Chiquinha volta a falar: – Houve perda até no relacionamento afetivo intrafamiliar. Ainda há pouco, referindo-se ao seu pai, Mário disse “papai”. Já repararam que as novas gerações não mais usam as palavras “papai” e “mamãe” no tratamento direto ou em referências aos seus pais? Em lugar dos termos afetuosos, “papai” e “mamãe” dizem, secamente, “meu pai” e “minha mãe”. Enterraram o conceito de pai e mãe como doadores de vida e amor, substituindo-o pelo de provedores de coisas materiais. Nas expressões “meu pai” e “minha mãe” está implícito o domínio e o direito de cobranças, assim como o patrão sobre o empregado, nas relações mais petulantes. Chiquinha olha para o lado e: – Que tem a dizer, Tatão?

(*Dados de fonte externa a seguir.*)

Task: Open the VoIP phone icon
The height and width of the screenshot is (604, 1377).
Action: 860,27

– Olha Chiquinha, eu percebo isso há algum tempo, mas nem cheguei a comentar com ninguém, pois, em autocrítica, cheguei a pensar em implicância puramente pessoal. Entretanto, não faz muito tempo, ouvi queixa de um pai, que se sentia diminuído porque seu filho não o trata como ele próprio tratava o seu pai. Contudo, estou surpreso com a contundência de suas palavras, Chiquinha. São fortes e dão o que pensar! Desculpe-me, por eventual intromissão em questões particulares, mas, há motivo especial?

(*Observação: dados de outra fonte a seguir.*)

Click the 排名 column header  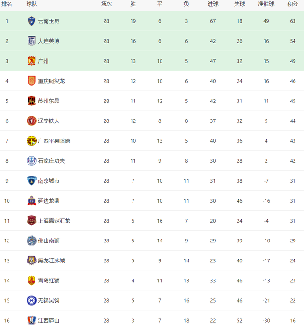pos(7,4)
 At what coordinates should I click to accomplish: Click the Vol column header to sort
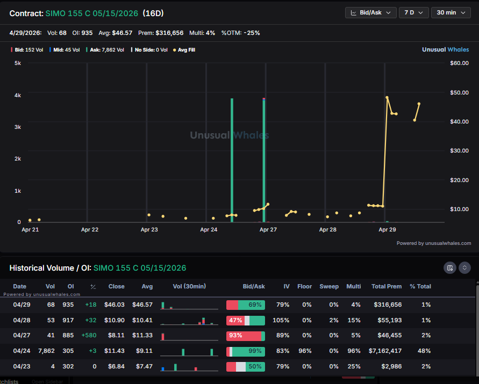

– Não. E é por não haver motivos pessoais que expresso minhas críticas. Nossos filhos têm comigo e com o Mané a mesma relação de afeto que vivenciamos em nossos respectivos lares. Se fosse o contrário, poderia estar resignada e não estaria a criticar a situação. É porque vejo acontecer em outras famílias e de forma bem imperiosa. Os pais vivem como reféns dos filhos! Eu entendo que tudo começa no afeto de mão dupla entre pais e filhos. Onde o afeto é de mão única, obviamente, de pais para filhos, a coisa desanda.
– Eu entendo o que você quer dizer. E a âncora desse afeto é o tratamento “papai” e “mamãe”. Esses termos abrem as portas para relacionamento mais doce – conclui Tatão.
– Isso mesmo. Veja que em todas as línguas, para os termos formais “pai” e “mãe”, existem termos informais, de uso mais íntimo que, na Língua Portuguesa, são “papá” / “mamã” em Portugal, e “papai” / “mamãe” no Brasil. Penso que só no Brasil, talvez não em todo ele, o saudável costume foi alterado.